Supplied passage:
Interesting data. So it looks as though a combination of 3 parts Volvic to 2 part WE gives the most Neutral pH? (or similar to a 1:1). What is 'TDS'?


----------



## MWJB (Feb 28, 2012)

CrashEd said:


> Interesting data. So it looks as though a combination of 3 parts Volvic to 2 part WE gives the most Neutral pH? (or similar to a 1:1). What is 'TDS'?


Don't worry too much about pH, all shown are within tolerance (6.5-7.5).

TDS AKA Total Dry residue, AKA total dissolved solids - don't worry about that either, again within tolerance.

This is only a tiny slice of bottled waters available and combinations that could be used if brewing manually, with a kettle. These shown are specifically those that meet the SCAE's spec for machine boilers. There may be others, but I have excluded any with any missing data (apart from aforementioned red on yellow values).


----------



## CrashEd (Oct 31, 2016)

MWJB said:


> Don't worry too much about pH, all shown are within tolerance (6.5-7.5).
> 
> TDS AKA Total Dry residue, AKA total dissolved solids - don't worry about that either, again within tolerance.
> 
> This is only a tiny slice of bottled waters available and combinations that could be used if brewing manually, with a kettle. These shown are specifically those that meet the SCAE's spec for machine boilers. There may be others, but I have excluded any with any missing data (apart from aforementioned red on yellow values).


What's the best way of comparing my tap water to the values in the above table? Can I test it somehow? (other than just pH). Is the data in the table obtained be yourself or is further information available from the SCAE? Unfortunately we do not have a Waitrose near us. Only the bigger brands available in the usual supermarkets...


----------



## MWJB (Feb 28, 2012)

CrashEd said:


> What's the best way of comparing my tap water to the values in the above table? Can I test it somehow? (other than just pH). Is the data in the table obtained be yourself or is further information available from the SCAE? Unfortunately we do not have a Waitrose near us. Only the bigger brands available in the usual supermarkets...


Ask your water supplier for a breakdown.

Data on the table is from label values on the bottles, cross referenced against the SCAE ideal zone for water boilers, I've just saved you some math.

If you can't find the water above elsewhere (& assuming you can't get Ocado delivery) Volvic alone will certainly do.


----------



## ashcroc (Oct 28, 2016)

Would the essential waitrose olone be ok or does it really need mixing first?


----------



## MWJB (Feb 28, 2012)

ashcroc said:


> Would the essential waitrose olone be ok or does it really need mixing first?


It doesn't meet the spec on it's own (no bottled water I am aware of does), bicarbonate is too low, but people do use it (I find it a bit dry). As you can see there are lots of options for mixing with other water, so I don't see it being an issue.


----------



## CrashEd (Oct 31, 2016)

MWJB said:


> Ask your water supplier for a breakdown.


I had a quick look on the Severn Trent Water website for our area, but the data there doesn't seem to relate to anything in the above table other than pH.









I'll try some Volvic and see how I get on!


----------



## donblacc (Jul 23, 2017)

Bringing up a bit of an old thread here, but I just wondered ..are people still using the Sage water filter with bottled water?

Would the ion exchange not affect the composition/taste


----------



## ATZ (Aug 4, 2017)

What is asked: According to the bottled-water thread, what pH range counts as within tolerance?

Stored records:
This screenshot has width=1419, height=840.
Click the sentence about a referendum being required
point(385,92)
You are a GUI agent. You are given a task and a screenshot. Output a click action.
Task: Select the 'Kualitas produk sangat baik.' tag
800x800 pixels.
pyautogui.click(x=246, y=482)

Full response: 6.5 to 7.5